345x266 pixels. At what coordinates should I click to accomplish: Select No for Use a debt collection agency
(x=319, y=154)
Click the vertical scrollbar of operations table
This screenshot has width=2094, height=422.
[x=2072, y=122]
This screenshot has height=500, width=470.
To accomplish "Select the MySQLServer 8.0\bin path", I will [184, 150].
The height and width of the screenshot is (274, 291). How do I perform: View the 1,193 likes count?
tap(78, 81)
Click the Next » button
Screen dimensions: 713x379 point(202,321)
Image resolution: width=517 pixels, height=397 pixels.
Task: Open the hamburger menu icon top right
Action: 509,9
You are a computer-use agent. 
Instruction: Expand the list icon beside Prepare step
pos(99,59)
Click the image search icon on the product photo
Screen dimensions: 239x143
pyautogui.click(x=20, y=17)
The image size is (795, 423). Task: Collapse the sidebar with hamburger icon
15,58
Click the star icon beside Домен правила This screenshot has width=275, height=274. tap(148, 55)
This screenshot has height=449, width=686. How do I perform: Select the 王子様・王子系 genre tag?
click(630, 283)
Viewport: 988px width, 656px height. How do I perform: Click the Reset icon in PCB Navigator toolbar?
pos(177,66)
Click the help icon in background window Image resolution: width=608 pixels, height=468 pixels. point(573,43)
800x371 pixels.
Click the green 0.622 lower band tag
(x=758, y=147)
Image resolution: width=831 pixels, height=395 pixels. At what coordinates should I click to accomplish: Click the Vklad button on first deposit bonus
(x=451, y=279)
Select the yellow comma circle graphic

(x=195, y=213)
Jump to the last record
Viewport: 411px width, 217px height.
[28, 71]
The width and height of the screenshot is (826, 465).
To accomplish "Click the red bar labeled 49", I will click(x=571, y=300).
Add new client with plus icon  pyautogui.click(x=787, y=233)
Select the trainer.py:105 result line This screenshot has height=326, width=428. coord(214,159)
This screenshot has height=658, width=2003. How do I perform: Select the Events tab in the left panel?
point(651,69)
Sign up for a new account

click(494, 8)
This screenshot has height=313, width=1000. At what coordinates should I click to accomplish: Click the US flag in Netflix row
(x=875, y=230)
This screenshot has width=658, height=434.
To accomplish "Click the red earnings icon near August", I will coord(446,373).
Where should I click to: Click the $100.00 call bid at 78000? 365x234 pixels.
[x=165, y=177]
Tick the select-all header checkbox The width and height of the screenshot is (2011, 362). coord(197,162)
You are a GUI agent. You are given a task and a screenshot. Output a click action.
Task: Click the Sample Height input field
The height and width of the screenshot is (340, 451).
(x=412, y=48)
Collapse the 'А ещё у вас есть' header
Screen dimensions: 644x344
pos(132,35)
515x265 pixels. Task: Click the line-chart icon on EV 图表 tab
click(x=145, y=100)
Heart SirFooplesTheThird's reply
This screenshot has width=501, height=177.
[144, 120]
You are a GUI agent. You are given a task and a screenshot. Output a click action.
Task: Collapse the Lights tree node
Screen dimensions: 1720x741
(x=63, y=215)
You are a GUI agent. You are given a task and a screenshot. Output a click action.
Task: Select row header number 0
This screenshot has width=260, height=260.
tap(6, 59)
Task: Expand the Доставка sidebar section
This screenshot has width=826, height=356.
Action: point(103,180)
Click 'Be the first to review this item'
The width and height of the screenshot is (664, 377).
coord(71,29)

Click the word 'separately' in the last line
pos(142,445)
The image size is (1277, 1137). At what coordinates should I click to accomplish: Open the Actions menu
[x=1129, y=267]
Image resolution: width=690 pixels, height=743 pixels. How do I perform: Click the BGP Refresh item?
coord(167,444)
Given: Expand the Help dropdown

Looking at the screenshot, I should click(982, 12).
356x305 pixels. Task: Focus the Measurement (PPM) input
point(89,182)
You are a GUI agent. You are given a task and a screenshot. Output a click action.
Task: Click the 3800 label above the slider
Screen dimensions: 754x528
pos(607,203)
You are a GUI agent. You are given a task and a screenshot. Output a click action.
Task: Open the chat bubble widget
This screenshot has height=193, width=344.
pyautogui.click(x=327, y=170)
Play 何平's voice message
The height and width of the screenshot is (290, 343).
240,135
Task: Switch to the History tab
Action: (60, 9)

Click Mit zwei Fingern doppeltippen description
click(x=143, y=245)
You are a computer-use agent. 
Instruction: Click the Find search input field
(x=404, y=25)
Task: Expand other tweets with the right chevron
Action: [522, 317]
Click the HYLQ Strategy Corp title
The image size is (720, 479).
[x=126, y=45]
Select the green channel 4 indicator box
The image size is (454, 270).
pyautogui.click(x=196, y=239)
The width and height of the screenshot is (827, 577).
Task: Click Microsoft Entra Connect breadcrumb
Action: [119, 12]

▬▬▬

What needs to be done ▸
Write all of the records out exactly, including every line.

Exercise solution ▸
345x266 pixels. At what coordinates should I click to accomplish: Select No for Use a debt collection agency
(x=319, y=154)
Click the vertical scrollbar of operations table
This screenshot has width=2094, height=422.
[x=2072, y=122]
This screenshot has height=500, width=470.
To accomplish "Select the MySQLServer 8.0\bin path", I will [184, 150].
The height and width of the screenshot is (274, 291). How do I perform: View the 1,193 likes count?
tap(78, 81)
Click the Next » button
Screen dimensions: 713x379 point(202,321)
Image resolution: width=517 pixels, height=397 pixels.
Task: Open the hamburger menu icon top right
Action: 509,9
You are a computer-use agent. 
Instruction: Expand the list icon beside Prepare step
pos(99,59)
Click the image search icon on the product photo
Screen dimensions: 239x143
pyautogui.click(x=20, y=17)
The image size is (795, 423). Task: Collapse the sidebar with hamburger icon
15,58
Click the star icon beside Домен правила This screenshot has width=275, height=274. tap(148, 55)
This screenshot has height=449, width=686. How do I perform: Select the 王子様・王子系 genre tag?
click(630, 283)
Viewport: 988px width, 656px height. How do I perform: Click the Reset icon in PCB Navigator toolbar?
pos(177,66)
Click the help icon in background window Image resolution: width=608 pixels, height=468 pixels. point(573,43)
800x371 pixels.
Click the green 0.622 lower band tag
(x=758, y=147)
Image resolution: width=831 pixels, height=395 pixels. At what coordinates should I click to accomplish: Click the Vklad button on first deposit bonus
(x=451, y=279)
Select the yellow comma circle graphic

(x=195, y=213)
Jump to the last record
Viewport: 411px width, 217px height.
[28, 71]
The width and height of the screenshot is (826, 465).
To accomplish "Click the red bar labeled 49", I will click(x=571, y=300).
Add new client with plus icon  pyautogui.click(x=787, y=233)
Select the trainer.py:105 result line This screenshot has height=326, width=428. coord(214,159)
This screenshot has height=658, width=2003. How do I perform: Select the Events tab in the left panel?
point(651,69)
Sign up for a new account

click(494, 8)
This screenshot has height=313, width=1000. At what coordinates should I click to accomplish: Click the US flag in Netflix row
(x=875, y=230)
This screenshot has width=658, height=434.
To accomplish "Click the red earnings icon near August", I will coord(446,373).
Where should I click to: Click the $100.00 call bid at 78000? 365x234 pixels.
[x=165, y=177]
Tick the select-all header checkbox The width and height of the screenshot is (2011, 362). coord(197,162)
You are a GUI agent. You are given a task and a screenshot. Output a click action.
Task: Click the Sample Height input field
The height and width of the screenshot is (340, 451).
(x=412, y=48)
Collapse the 'А ещё у вас есть' header
Screen dimensions: 644x344
pos(132,35)
515x265 pixels. Task: Click the line-chart icon on EV 图表 tab
click(x=145, y=100)
Heart SirFooplesTheThird's reply
This screenshot has width=501, height=177.
[144, 120]
You are a GUI agent. You are given a task and a screenshot. Output a click action.
Task: Collapse the Lights tree node
Screen dimensions: 1720x741
(x=63, y=215)
You are a GUI agent. You are given a task and a screenshot. Output a click action.
Task: Select row header number 0
This screenshot has width=260, height=260.
tap(6, 59)
Task: Expand the Доставка sidebar section
This screenshot has width=826, height=356.
Action: point(103,180)
Click 'Be the first to review this item'
The width and height of the screenshot is (664, 377).
coord(71,29)

Click the word 'separately' in the last line
pos(142,445)
The image size is (1277, 1137). At what coordinates should I click to accomplish: Open the Actions menu
[x=1129, y=267]
Image resolution: width=690 pixels, height=743 pixels. How do I perform: Click the BGP Refresh item?
coord(167,444)
Given: Expand the Help dropdown

Looking at the screenshot, I should click(982, 12).
356x305 pixels. Task: Focus the Measurement (PPM) input
point(89,182)
You are a GUI agent. You are given a task and a screenshot. Output a click action.
Task: Click the 3800 label above the slider
Screen dimensions: 754x528
pos(607,203)
You are a GUI agent. You are given a task and a screenshot. Output a click action.
Task: Open the chat bubble widget
This screenshot has height=193, width=344.
pyautogui.click(x=327, y=170)
Play 何平's voice message
The height and width of the screenshot is (290, 343).
240,135
Task: Switch to the History tab
Action: (60, 9)

Click Mit zwei Fingern doppeltippen description
click(x=143, y=245)
You are a computer-use agent. 
Instruction: Click the Find search input field
(x=404, y=25)
Task: Expand other tweets with the right chevron
Action: [522, 317]
Click the HYLQ Strategy Corp title
The image size is (720, 479).
[x=126, y=45]
Select the green channel 4 indicator box
The image size is (454, 270).
pyautogui.click(x=196, y=239)
The width and height of the screenshot is (827, 577).
Task: Click Microsoft Entra Connect breadcrumb
Action: [119, 12]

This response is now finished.